There is a tighter coupling between batch-retry and TX management than we would ideally like. In particular a stateless retry cannot be used to retry database operations with a transaction manager that doesn't support NESTED propagation.
For a simple example using retry without repeat, consider this:
1 | TX { | 1.1 | input; 2.2 | database access; 2 | RETRY { 3 | TX { 3.1 | database access; | } | } | | }
Again, and for the same reason, the inner transaction TX(3) can cause the outer transaction TX(1) to fail, even if the RETRY(2) is eventually successful.
Unfortunately the same effect percolates from the retry block up to the surrounding repeat batch if there is one:
1 | TX { | 2 | REPEAT(size=5) { 2.1 | input; 2.2 | database access; 3 | RETRY { 4 | TX { 4.1 | database access; | } | } | } | | }
Now if TX(3) rolls back it can pollute the whole batch at TX(1) and force it to roll back at the end.
What about non-default propagation?
If TX(3) rolls back, TX(1) does not necessarily (but it probably will in practice because the retry will throw a roll back exception).
So NESTED is best if the retry block contains any database access.
Default propagation is always OK for simple cases where there are no nested database transactions. Consider this (where the SESSION and TX are not global XA resources, so their resources are orthogonal):
0 | SESSION { 1 | input; 2 | RETRY { 3 | TX { 3.1 | database access; | } | } | }
Here there is a transactional message SESSION(0), but it doesn't participate in other transactions with PlatformTransactionManager, so doesn't propagate when TX(3) starts. There is no database access outside the RETRY(2) block. If TX(3) fails and then eventually succeeds on a retry, SESSION(0) can commit (it can do this independent of a TX block). This is similar to the vanilla "best-efforts-one-phase-commit" scenario - the worst that can happen is a duplicate message when the RETRY(2) succeeds and the SESSION(0) cannot commit, e.g. because the message system is unavailable.

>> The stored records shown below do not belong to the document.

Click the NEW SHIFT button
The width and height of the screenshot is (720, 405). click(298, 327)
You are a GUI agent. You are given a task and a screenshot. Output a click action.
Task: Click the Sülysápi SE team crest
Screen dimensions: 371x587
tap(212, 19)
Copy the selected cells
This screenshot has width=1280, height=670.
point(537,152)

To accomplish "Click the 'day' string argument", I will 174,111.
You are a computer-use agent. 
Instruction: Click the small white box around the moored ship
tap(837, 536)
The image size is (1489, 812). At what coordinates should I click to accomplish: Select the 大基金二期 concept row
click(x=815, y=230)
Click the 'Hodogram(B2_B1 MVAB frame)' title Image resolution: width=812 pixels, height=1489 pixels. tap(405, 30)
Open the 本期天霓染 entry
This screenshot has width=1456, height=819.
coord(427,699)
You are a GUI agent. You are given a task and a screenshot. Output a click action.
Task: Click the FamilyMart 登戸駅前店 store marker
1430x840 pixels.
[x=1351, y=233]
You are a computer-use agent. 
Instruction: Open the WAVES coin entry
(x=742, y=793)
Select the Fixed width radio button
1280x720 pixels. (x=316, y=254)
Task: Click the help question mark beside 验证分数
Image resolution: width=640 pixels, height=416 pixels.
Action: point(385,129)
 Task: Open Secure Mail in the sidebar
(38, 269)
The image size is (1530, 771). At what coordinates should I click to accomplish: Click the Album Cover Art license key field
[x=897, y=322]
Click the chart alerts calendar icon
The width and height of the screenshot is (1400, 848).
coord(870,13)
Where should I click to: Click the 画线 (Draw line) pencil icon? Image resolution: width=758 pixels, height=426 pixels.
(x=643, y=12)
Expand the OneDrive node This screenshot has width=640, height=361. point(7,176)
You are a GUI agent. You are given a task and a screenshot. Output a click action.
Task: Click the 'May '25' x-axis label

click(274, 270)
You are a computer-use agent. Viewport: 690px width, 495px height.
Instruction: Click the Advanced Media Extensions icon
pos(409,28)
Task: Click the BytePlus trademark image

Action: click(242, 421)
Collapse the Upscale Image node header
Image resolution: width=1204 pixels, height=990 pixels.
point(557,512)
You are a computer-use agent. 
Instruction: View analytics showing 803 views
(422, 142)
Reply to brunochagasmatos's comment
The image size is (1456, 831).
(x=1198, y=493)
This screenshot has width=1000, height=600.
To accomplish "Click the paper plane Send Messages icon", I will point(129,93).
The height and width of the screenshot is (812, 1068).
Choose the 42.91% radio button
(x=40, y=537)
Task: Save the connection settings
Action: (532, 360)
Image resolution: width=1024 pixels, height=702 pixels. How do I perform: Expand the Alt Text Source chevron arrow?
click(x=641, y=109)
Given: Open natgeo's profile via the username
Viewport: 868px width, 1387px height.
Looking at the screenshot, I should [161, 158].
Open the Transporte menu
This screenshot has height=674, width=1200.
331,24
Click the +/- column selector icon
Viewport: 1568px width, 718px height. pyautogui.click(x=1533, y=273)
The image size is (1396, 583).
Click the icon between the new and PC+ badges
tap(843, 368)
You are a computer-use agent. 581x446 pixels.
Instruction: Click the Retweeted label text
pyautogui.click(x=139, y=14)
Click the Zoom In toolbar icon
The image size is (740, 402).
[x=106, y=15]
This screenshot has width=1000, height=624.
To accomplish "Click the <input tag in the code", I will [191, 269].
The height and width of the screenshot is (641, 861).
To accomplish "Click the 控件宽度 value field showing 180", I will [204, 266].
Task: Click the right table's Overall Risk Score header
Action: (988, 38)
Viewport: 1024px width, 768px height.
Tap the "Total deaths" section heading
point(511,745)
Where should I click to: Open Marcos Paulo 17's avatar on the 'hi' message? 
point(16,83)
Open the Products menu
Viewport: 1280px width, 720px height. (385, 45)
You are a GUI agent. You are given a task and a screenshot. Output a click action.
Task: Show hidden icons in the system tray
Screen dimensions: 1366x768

The distinction between a stateless and a stateful retry in the typical example above is important. It is actually ultimately a transactional constraint that forces the distinction, and this constraint also makes it obvious why the distinction exists.
We start with the observation that there is no way to skip an item that failed and successfully commit the rest of the chunk unless we wrap the item processing in a transaction. So we simplify the typical batch execution plan to look like this:
0 | REPEAT(until=exhausted) { | 1 | TX { 2 | REPEAT(size=5) { | 3 | RETRY(stateless) { 4 | TX { 4.1 | input; 4.2 | database access; | } 5 | } RECOVER { 5.1 | skip; | } | | } | } | | }
Here we have a stateless RETRY(3) with a RECOVER(5) path that kicks in after the final attempt fails. The "stateless" label just means that the block will be repeated without rethrowing any exception up to some limit. This will only work if the transaction TX(4) has propagation NESTED.
If the TX(3) has default propagation properties and it rolls back, it will pollute the outer TX(1). The inner transaction is assumed by the transaction manager to have corrupted the transactional resource, and so it cannot be used again.
Support for NESTED propagation is sufficiently rare that we choose not to support recovery with stateless retries in current versions of Spring Batch. The same effect can always be achieved (at the expense of repeating more processing) using the typical pattern above.